Bagian 12

13 2 0
                                    


Aby terus mengejarku, menyejajari langkahnya dengan langkah kakiku. “Kamu kenapa sih hari ini?”

Aku terus berjalan di lorong dan memilih mengabaikan Aby. Tiba di depan pintu lokerku dan membukanya, aku ingin mengambil ransel milikku. Namun dari belakangku, Aby menutup pintu loker dengan kasar.

“Ada apa?” Meskipun napasnya masih tersengal setelah pertandingan voli dan mengejarku, Aby tetap menunjukkan tekad di matanya untuk mendapatkan jawaban dariku. “Kalian marahan?”

Aku menggeleng, menggeser tubuh Aby yang menghalangi pintu lokerku. “Ceritanya nanti saja di asrama. Mood aku sedang buruk.” Mengambil ransel dan mengunci loker, aku meninggalkan Aby di sana yang mendecak kesal.

Langkahku berhenti begitu berpapasan dengan orang yang sedang aku hindari. Kami saling tatap sejenak, tidak ada kalimat yang keluar. Pada akhirnya aku berjalan mendahului mereka.

“Eh, kamu mau kemana?” Ares bertanya. “Ini masih jam sekolah!”

Aku tidak mempedulikannya. Terus berjalan di sepanjang lorong dan melewati lapangan rumput, memasuki gerbang asrama.
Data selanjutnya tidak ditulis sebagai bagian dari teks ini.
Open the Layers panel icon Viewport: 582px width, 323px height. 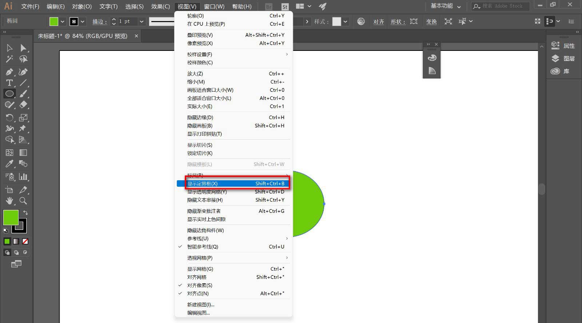[x=563, y=58]
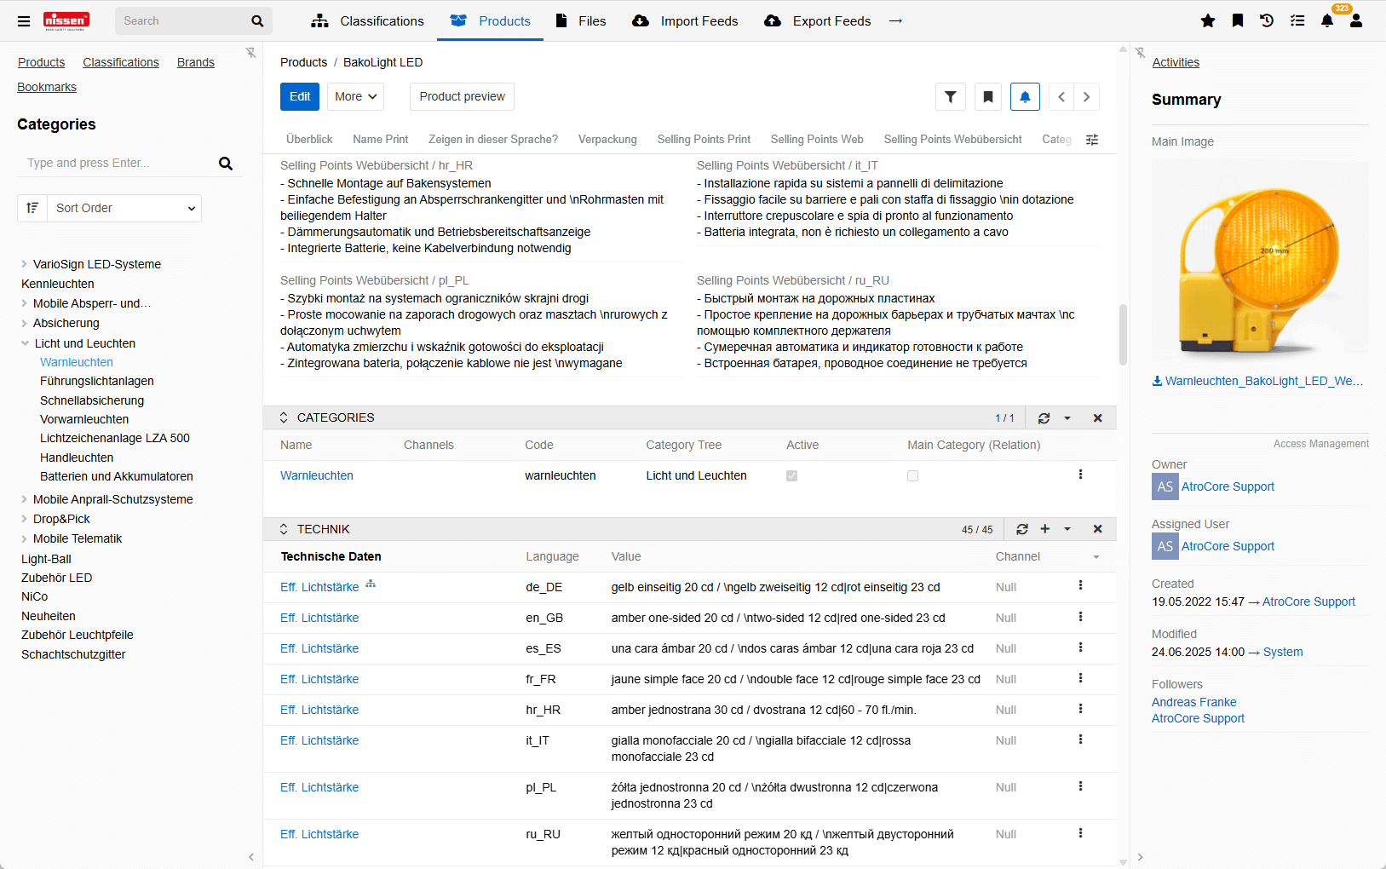
Task: Open the notifications bell with 323 badge
Action: [1326, 21]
Kakiku menuntun masuk melewati lobi depan dan berjalan ke dalam lift, menekan tombol 3. Dilantai 3, aku langsung masuk ke dalam kamarku, melempar tas dan sepatu sembarang.

Tadi siang, begitu aku mendapatkan foto itu aku langsung pergi dari perpustakaan dan Kembali ke aula olahraga indoor di sekolah. Saat itu pertandingan voli kelasku baru saja selesai. Aku tidak tahu bagaimana hasilnya, karena mau kalah ataupun menang, sorakan penonton di tribun tetap menjadi milik kelasku.

Ketika melihat aku berjalan mendekat, Aby langsung menghampiriku dengan senyum di wajahnya. Di belakangnya menyusul Ares dan June.

“Kami menang,” Aby menyambutku dengan tawa, padahal mereka masih harus lanjut bertanding di babak penyisihan hingga final.

Begitu Ares dan June datang dan menyampaikan kabar yang sama, aku melihat June membawa botol minumku dan handuk kecil milikku di lehernya. “Siapa yang mengizinkan kamu minum air punyaku?”

Tidak tahu kenapa saat itu aku merasa sangat marah. Padahal tadi pagi aku memang sengaja membawa dua benda tersebut jika June akan membutuhkannya nanti.

Aby menyentuh tanganku, tatapannya sedikit merasa bersalah bercampur bingung. “Itu aku. Aku kira kamu sengaja membawanya untuk diberikan June. Biasanya kamu selalu seperti itu saat jam olahraga.”

Mendengar pernyataan Aby yang sepenuhnya benar membuatku justru semakin meradang. “Tapi tetap saja membutuhkan ijin dariku.”

Beberapa siswa yang berada di dekat kami mulai berkumpul dan memperhatikan kami. Itu membuatku semakin tidak nyaman dan aku meninggalkan mereka.

“Ada apa dengan dia?” aku masih bisa mendengar suara Ares bergumam.

Aku tahu Aby, Ares, maupun June tidak salah. Karena sudah kubilang aku membawanya sengaja untuk June, tapi entah kenapa aku bisa bersikap demikian. Terakhir yang aku ingat adalah tatapan bingung milik June. Pada akhirnya, sekarang aku hanya mampu menatap langit-langit kamar dan mencari jawaban ke dalam diriku sendiri apa yang sebenarnya terjadi di dalam sana.

Lamunanku terhenti begitu terdengar suara nada dering yang samar. Aku merogoh isi ranselku untuk mencari ponsel. Begitu ketemu, panggilan ternyata dari Mama membuat tubuhku reflek duduk dengan tegak.

“Halo, Nak. Bagaimana kabar kamu?” Suara Mama tampak menyenangkan dalam pendengaranku.

“Aku baik, Ma. Mama apa kabar di sana?”

Terdengar suara tawa pelan Mama. “Baik, dan akan jadi lebih baik lagi setelah kita bertemu nanti saat kamu mulai libur.”

Itu terdengar seperti kabar baik pertama yang aku dengar akhir-akhir ini. “Liburan ini Mama ada di rumah?” aku tidak bisa menutupi betapa antusias aku menunggu jawaban Mama. Bagaimanapun juga, hal itu merupakan harapanku yang jarang sekali dilakukan oleh Mama.